Ich fürchte aber, dass die Hauptfrage garnicht ist, ob Jörg dem VS zuspielt (das glaubt wohl kaum jemand wirklich), sondern dass es vielmehr um die Grundsatzauffassung, jeglicher Kontakt mit den staatlichen Repressionsorganen sei verwerflich und die Betreffenden müssten ausgegrenzt werden, geht. Da gibt es verschiedene Argumentationen. Aber der angebliche Konsens der "Linken", es dürfe unter keinen Umständen Kommunikation mit dem VS geben, ist offensichtlich garnicht Konsens, sonst müsste er ja nicht so kontrovers diskutiert werden.
Ein Treffen, bei dem sich alle Interessierten mit diesem Thema auseinandersetzen (und sich anderen Meinungen gegenüber auch tolerant verhalten) sollte unbedingt stattfinden.

In der Mobilisierung, wie sie zur Atommafia-Tagung stattfand, sehe ich noch viel Potential.
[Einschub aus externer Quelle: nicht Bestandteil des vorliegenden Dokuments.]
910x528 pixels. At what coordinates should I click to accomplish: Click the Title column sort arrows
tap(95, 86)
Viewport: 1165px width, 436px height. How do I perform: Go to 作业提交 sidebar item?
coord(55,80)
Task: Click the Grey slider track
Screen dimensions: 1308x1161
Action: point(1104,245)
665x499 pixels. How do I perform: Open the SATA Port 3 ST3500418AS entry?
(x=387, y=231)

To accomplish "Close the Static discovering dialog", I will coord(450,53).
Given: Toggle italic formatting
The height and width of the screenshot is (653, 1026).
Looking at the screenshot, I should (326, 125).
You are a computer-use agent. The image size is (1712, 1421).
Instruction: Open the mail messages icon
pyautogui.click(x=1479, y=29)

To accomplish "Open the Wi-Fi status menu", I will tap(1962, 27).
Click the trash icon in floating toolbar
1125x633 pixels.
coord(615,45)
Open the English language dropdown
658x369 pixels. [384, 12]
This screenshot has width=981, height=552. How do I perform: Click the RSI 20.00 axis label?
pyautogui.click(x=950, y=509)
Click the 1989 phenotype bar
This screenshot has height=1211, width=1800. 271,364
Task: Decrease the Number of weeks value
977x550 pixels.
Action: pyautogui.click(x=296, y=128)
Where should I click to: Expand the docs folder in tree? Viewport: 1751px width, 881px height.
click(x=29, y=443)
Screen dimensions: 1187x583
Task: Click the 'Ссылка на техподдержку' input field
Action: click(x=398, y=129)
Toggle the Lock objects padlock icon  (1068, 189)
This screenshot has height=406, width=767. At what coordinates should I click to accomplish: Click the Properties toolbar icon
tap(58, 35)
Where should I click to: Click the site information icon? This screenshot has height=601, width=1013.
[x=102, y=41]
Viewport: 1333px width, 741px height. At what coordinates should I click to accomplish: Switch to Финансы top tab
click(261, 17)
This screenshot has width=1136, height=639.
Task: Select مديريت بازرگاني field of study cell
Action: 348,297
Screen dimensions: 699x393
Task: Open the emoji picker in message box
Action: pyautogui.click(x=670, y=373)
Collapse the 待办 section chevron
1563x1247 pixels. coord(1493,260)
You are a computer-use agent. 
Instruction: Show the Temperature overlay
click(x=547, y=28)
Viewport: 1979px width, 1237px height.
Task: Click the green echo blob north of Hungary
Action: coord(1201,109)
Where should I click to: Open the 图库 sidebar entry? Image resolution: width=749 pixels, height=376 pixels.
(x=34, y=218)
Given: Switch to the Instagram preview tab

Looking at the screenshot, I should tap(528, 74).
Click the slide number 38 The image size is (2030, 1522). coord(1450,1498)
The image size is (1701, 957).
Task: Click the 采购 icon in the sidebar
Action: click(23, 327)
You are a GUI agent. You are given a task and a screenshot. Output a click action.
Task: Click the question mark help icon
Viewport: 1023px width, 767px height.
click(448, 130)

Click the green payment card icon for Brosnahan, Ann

Ganz konkret hätte versucht werden können, mit Anti-Kapitalismus - Gruppen zusammenzuarbeiten und weitere Zusammenhaenge mit ins Bündnis zu bekommen. Mir scheint, dass unsere Mobilisierung stark auf die Anti-Atom-Bewegung beschränkt war. Vielleicht liegt das auch daran, dass sich nicht genug Leute an der Vorbereitung beteiligt haben?

Das als subjektive Einschätzung der Aktionstage gegen das Atomforum.

Indymedia ist eine Veröffentlichungsplattform, auf der jede und jeder selbstverfasste Berichte publizieren kann. Eine Überprüfung der Inhalte und eine redaktionelle Bearbeitung der Beiträge finden nicht statt. Bei Anregungen und Fragen zu diesem Artikel wenden sie sich bitte direkt an die Verfasserin oder den Verfasser.
(Moderationskriterien von Indymedia Deutschland)

Ergänzungen

Schwaches Bild der Stuttgarter Linken

_rotfront_ 21.05.2002 - 21:20
Viele Leute hab ich vermisst. Es scheint wohl so zu sein, dass jeder nur in seinem eigenen Thema rumhängt und nicht bereit ist, über den Tellerrand zu schauen.
Leute, die sonst auf Friedensdemos, Antifa-Demos etc. immer kommen, waren nicht da.

Zusammenhang herstellen

gegenalles 22.05.2002 - 02:03
es ist in stuttgart nicht gelungen, den zusammenhang herzustellen zwischen den verschiedenen "bewegungen". und das war nicht nur bei den aktionstagen gegen das atomforum in stuttgart so, sondern daran krankt zur zeit der ganze anti-akw-widerstand. frieden-antikapitalismus-umwelt-antirassismus-antiatom: dass dies alles teile eines großesn ganzen sind scheint vielen leuten derzeit nicht klar zu sein. an dem punkt zu arbeiten, da weiterzukommen, scheint mir allerdings wesentlich wichtiger, als darüber zu diskutieren, ob menschen sich mit dem vs unterhalten sollen.